You have pimples. Build yourself a bridge and get over it! What teenager doesn’t? Quit whining and go buy yourself some Clearasil or something. And yes, your boobs are ginormous compared to all the other girls your age right now. Who cares? Embrace it! And you’re fat? Really?!?! Let me tell ya something honey, you’ll never look this good again! Shut up already, and go eat some more chocolate while your fat-burning potential is at its height. Believe me, your metabolism is all downhill from here.
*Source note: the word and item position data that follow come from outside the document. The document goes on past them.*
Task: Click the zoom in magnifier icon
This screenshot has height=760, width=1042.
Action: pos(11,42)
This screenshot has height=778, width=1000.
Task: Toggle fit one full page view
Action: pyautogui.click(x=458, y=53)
Don’t depend on others to boost your sense of worth. Don’t let insecurities, worry, stress, and fear guide your decisions. Base your decisions on what you need, not what others are telling you to do. Quit striving to please others and love yourself. You can’t truly love anyone else until you do. Your life is a journey, not a destination. It doesn’t matter where you’ve been; it matters where you’re going. All those years of obscurity, God was working on your roots. It’s who you were in the dark all those years that determines how you’ll shine in the future. Don’t let place or time or age or upbringing or social status determine your potential. Don’t be unwilling to accept the help of others because you think you’re not worth their effort. You are!
So that about covers it. Please listen to my advice, and try to look into the future outside of the next ten minutes. Yes, you’ll still make mistakes. After all, nobody is perfect, so pick yourself up and try, try again. You deserve every good thing God has planned for your life. Keep this letter as a seal upon your heart over the next few years when life seems so hard. The best days are ahead of you, but first there’s high school. And so Jamie, I now say farewell and wish you Godspeed.
(P.S. Yep, your last name is Ayres now, not Reynolds. Spoiler Alert! Go get ‘em, girl!)